Instead, the collective emotions in the cascade are responsible for its size in terms 
of spreaders and listeners. In particular, cascades without positive content tend to 
be larger, and their size follows a qualitatively different distribution. The cognitive 
content of the tweets of a cascade play no role in their spread. On the other hand, 
our analysis of social content in the cascades reveals a clear pattern: cascades with 
large ratios of social-related terms have distributions of listener and spreader sizes 
that scale with system size, in contrast with cascades with low ratios of social-related 
terms, which follow distributions that have bounded means. 

Our analysis at the individual level reveals that users are more integrated in 
the movement, measured by their k-core centrality, if they exhibit higher levels of 
engagement and express stronger negativity, in line with the overall negative context 
of the movement (indignants).
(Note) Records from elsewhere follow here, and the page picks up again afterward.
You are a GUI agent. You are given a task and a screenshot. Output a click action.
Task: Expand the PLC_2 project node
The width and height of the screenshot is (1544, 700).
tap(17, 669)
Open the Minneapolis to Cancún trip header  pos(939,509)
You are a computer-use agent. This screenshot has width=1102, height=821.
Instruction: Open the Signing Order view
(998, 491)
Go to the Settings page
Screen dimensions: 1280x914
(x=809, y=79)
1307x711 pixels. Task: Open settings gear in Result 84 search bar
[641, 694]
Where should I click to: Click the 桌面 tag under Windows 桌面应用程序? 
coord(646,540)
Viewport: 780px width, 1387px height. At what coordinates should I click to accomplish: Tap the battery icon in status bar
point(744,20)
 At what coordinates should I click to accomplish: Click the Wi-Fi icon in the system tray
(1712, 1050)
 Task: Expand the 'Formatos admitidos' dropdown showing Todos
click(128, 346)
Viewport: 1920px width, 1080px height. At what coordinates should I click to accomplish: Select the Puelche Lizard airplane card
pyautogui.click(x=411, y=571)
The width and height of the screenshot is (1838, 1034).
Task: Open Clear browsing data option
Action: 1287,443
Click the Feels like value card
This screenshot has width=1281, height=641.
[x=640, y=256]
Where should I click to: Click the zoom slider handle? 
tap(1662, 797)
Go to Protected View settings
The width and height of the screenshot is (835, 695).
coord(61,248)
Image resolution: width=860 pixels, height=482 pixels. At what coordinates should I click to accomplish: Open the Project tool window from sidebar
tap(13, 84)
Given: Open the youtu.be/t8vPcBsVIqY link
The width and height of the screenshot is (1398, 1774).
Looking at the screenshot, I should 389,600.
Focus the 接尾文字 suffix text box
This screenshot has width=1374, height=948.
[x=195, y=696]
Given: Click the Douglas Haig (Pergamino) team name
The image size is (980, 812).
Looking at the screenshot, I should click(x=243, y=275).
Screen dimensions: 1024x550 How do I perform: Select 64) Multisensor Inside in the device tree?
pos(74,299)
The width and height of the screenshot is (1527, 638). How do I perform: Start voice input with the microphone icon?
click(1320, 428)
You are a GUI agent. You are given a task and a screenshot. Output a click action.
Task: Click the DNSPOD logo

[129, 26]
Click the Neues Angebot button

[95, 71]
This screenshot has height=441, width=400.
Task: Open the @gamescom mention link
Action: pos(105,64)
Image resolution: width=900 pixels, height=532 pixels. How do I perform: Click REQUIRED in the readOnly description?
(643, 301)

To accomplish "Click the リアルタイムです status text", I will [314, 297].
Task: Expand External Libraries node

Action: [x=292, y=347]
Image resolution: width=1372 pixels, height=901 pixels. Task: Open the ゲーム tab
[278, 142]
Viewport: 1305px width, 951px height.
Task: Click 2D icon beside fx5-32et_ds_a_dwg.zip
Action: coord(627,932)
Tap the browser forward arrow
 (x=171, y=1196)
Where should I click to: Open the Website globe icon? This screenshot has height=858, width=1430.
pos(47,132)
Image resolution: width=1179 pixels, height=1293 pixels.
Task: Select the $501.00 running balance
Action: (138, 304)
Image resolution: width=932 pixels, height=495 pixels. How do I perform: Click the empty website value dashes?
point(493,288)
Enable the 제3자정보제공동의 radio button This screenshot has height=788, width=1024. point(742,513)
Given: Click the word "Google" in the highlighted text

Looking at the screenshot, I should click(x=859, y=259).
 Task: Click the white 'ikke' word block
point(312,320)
Our analysis also reveals that highly integrated and 
influential users have a lower tendency to express social content in tweets. This 
indicates that social activation became salient in the periphery of the movement 
rather than in its core. We emphasize that our findings are consistent with theories 
in sociology and social psychology and confirm their statements by quantifying, for 
the first time, social and psychological influence in collective action at large scale. 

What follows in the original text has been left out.